DNR - clear and present danger

“Do not resuscitate”, DNR is what medical staff write on the notes of those people whose quality of life they judge to be so poor as to be not worth striving to save. It’s also a judgement which can cause disabled people like Anne Pridmore to be genuinely afraid of going into hospital

Three years ago I sustained an injury to my leg resulting in me having to go to the A & E department of my local hospital. One of my Personal Assistants (PAs) felt unsure how to stop the bleeding so she called on one of my other PAs to accompany her to the hospital. Whilst waiting to be seen by the doctor I overheard my PAs discussing whether one of them should fetch my night clothes. I felt out of control and very frightened because my experience of hospitals as a disabled person is far from good.

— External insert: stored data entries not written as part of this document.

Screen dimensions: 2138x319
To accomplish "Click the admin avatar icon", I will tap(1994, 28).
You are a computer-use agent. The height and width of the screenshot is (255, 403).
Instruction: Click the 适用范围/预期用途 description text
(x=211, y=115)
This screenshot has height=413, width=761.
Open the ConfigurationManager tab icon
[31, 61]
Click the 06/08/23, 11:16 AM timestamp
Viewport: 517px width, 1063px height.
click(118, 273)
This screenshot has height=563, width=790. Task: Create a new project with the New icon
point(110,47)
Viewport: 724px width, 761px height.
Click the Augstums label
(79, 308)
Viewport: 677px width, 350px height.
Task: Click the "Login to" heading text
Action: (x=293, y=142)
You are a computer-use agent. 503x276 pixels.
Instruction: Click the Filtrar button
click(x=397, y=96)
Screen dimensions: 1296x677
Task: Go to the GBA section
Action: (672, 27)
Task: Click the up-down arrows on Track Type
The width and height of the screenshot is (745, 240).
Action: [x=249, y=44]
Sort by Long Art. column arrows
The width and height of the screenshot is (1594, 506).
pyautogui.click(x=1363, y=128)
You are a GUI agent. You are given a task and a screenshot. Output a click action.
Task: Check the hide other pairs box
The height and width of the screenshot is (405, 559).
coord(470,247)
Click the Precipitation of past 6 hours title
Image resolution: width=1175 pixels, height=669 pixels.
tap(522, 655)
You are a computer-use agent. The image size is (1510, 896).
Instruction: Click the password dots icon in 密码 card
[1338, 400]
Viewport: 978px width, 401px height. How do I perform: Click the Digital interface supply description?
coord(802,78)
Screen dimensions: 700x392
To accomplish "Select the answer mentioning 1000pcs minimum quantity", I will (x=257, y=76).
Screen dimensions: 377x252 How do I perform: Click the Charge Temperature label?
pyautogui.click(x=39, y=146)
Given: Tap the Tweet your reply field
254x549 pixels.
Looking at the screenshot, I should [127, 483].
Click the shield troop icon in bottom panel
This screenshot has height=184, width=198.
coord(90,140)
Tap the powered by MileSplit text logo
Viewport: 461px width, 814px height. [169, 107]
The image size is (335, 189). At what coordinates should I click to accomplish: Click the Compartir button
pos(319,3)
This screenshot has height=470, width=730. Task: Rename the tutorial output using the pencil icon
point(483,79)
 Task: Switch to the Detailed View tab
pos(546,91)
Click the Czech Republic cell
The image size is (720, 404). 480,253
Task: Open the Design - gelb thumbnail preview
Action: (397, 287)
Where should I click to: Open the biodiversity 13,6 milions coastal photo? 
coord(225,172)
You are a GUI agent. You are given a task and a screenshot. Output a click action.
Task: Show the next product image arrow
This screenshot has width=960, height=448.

I have no family members who could advocate for me and this incident brought it home to me that I needed to set something in place if I ever ended up in hospital. I drew up a paper which gave clear instructions if the occasion ever arose where a doctor put over my bed “do not resuscitate” that unless I told them differently I wanted to be kept alive for as long as possible. I made all my Personal Assistants sign up to this. I also gave them the phone number of a friend who has been charged with the responsibility of making sure this happens in the event of me being unconscious.

Before I go any further, whilst not wanting to dwell on it, I do experience severe pain every day of
my life. The ageing process does not help cerebral palsy and everything becomes more difficult.

However, I know that this fact alone would never make me want to end my life. There are two important issues to consider here. The first is that our culture is encouraged in the tabloid press to see disabled people as tragic but brave, not full and contributing members of society. Having spent the last 23 years campaigning for equal rights, locally, nationally and in Europe, and recently starting a social enterprise to support disabled people who employ their own staff, I feel I have been able to contribute in a positive way to support other disabled people. My second argument is that none of this would have been possible had I not an electric wheelchair, a computer, an adapted car and support from my local authority to employ my own Personal Assistants who enable me to take an equal part in society.

Being fully aware of the socio-economic climate I live in, where disabled people are seen as inferior to non-disabled people, my fear is not that I might find my impairment so painful that I would want to be helped to die but rather that in law I have no legal right to Independent Living and the support that enables me to contribute to society will be taken away.